:: WHAT THIS TASK INVOLVES ::
Copy all lines below containing "computer".

:: TASK INPUTS ::
╔══
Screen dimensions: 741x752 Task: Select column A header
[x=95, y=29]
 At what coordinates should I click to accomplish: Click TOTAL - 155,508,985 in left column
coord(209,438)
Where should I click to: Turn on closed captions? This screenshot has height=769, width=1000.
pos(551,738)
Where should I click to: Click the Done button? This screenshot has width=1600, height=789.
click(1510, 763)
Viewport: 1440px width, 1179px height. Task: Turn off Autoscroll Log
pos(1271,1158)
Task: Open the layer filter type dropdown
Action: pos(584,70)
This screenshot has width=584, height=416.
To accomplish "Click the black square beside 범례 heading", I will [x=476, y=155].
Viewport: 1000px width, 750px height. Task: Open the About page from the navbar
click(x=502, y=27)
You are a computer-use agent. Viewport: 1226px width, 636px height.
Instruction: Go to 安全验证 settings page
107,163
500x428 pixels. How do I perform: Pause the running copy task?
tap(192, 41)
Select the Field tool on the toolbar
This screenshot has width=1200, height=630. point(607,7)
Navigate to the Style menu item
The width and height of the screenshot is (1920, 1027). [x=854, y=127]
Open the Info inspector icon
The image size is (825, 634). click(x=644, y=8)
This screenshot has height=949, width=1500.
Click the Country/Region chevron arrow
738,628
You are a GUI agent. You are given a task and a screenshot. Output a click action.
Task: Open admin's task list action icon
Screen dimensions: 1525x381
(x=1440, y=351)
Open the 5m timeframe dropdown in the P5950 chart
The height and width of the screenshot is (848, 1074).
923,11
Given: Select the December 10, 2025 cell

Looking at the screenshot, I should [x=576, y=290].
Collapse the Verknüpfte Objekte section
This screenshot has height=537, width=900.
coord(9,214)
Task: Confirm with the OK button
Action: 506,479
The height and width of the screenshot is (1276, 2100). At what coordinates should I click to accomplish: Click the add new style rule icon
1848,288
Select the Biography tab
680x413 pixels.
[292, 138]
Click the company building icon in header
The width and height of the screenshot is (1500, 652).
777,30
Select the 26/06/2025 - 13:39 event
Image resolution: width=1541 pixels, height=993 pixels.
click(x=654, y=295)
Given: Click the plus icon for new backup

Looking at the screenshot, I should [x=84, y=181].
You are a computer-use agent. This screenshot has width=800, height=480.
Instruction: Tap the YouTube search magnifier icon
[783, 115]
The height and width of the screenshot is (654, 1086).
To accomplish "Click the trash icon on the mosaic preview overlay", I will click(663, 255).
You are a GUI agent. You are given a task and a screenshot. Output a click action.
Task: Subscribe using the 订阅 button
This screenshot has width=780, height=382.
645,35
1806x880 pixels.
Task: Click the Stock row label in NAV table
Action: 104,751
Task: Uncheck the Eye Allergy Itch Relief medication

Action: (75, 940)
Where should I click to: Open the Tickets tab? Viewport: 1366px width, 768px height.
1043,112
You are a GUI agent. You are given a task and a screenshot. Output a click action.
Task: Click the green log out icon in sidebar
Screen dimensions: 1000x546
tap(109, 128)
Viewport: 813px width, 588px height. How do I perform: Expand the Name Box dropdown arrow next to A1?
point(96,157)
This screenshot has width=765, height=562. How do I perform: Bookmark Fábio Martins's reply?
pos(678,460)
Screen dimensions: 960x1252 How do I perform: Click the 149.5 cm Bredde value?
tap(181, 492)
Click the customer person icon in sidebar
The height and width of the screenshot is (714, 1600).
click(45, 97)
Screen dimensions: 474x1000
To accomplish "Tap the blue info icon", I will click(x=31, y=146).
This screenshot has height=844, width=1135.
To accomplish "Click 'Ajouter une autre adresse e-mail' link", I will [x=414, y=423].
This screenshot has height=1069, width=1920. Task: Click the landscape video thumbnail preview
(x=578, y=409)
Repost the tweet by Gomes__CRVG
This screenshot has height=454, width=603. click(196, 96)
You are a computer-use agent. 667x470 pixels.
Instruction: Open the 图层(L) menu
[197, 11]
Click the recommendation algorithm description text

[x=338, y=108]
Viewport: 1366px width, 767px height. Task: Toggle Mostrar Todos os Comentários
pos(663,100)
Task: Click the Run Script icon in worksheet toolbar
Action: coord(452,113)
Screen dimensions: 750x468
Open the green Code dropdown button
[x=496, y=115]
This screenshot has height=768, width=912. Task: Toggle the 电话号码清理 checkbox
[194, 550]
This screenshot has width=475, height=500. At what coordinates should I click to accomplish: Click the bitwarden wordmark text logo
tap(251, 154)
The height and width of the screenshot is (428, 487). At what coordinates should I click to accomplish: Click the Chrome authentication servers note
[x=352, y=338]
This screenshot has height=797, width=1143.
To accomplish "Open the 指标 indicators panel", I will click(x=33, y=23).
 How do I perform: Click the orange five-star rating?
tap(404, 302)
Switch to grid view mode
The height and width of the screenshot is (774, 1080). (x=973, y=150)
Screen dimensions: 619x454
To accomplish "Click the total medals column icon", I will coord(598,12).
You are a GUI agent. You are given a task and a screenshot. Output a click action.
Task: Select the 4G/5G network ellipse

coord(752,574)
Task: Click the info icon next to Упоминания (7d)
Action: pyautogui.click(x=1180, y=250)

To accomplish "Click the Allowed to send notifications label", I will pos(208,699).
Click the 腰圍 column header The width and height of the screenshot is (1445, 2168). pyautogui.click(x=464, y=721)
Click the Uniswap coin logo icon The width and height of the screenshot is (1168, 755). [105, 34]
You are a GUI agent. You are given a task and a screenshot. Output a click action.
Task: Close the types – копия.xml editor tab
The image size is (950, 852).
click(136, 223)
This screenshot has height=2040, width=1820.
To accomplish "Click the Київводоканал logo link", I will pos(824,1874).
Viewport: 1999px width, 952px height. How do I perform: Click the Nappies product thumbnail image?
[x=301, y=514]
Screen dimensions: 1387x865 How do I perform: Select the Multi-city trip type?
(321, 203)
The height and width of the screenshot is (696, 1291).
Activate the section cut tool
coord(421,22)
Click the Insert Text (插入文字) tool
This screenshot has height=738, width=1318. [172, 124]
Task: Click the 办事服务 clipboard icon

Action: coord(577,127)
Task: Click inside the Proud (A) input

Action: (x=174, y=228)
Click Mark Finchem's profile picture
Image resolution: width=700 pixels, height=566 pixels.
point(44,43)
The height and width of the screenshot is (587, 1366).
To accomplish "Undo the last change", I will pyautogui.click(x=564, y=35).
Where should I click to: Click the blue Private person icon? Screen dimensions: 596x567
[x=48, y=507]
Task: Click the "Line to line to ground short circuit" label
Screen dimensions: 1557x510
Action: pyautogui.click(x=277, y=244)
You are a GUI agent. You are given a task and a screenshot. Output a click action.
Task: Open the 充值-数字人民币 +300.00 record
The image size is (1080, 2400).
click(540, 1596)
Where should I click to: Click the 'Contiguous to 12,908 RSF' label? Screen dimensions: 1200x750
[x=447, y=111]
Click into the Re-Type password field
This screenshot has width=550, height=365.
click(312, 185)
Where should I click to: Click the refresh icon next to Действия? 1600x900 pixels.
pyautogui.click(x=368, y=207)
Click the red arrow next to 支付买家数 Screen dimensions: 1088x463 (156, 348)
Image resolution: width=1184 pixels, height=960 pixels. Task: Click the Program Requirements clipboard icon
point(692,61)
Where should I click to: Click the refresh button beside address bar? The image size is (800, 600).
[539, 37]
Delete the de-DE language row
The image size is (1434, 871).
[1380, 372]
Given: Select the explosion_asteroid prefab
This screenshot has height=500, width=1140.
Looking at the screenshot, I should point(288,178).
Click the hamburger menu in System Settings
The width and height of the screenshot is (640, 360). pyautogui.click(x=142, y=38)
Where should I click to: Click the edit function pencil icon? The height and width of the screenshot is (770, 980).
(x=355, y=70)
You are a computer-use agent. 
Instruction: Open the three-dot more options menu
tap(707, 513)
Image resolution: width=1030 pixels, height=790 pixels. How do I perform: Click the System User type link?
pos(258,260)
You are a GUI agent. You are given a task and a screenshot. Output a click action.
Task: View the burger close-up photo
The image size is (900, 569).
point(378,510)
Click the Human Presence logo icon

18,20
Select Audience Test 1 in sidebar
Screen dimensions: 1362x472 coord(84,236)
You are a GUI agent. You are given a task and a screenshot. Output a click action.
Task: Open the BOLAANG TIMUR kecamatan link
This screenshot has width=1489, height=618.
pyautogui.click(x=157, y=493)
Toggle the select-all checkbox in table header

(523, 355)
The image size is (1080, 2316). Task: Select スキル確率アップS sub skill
╚══
:: TASK ANSWER ::
You are a computer-use agent. Viewport: 1226px width, 636px height.
You are a computer-use agent. This screenshot has width=800, height=480.
You are a computer-use agent. 667x470 pixels.
You are a computer-use agent. 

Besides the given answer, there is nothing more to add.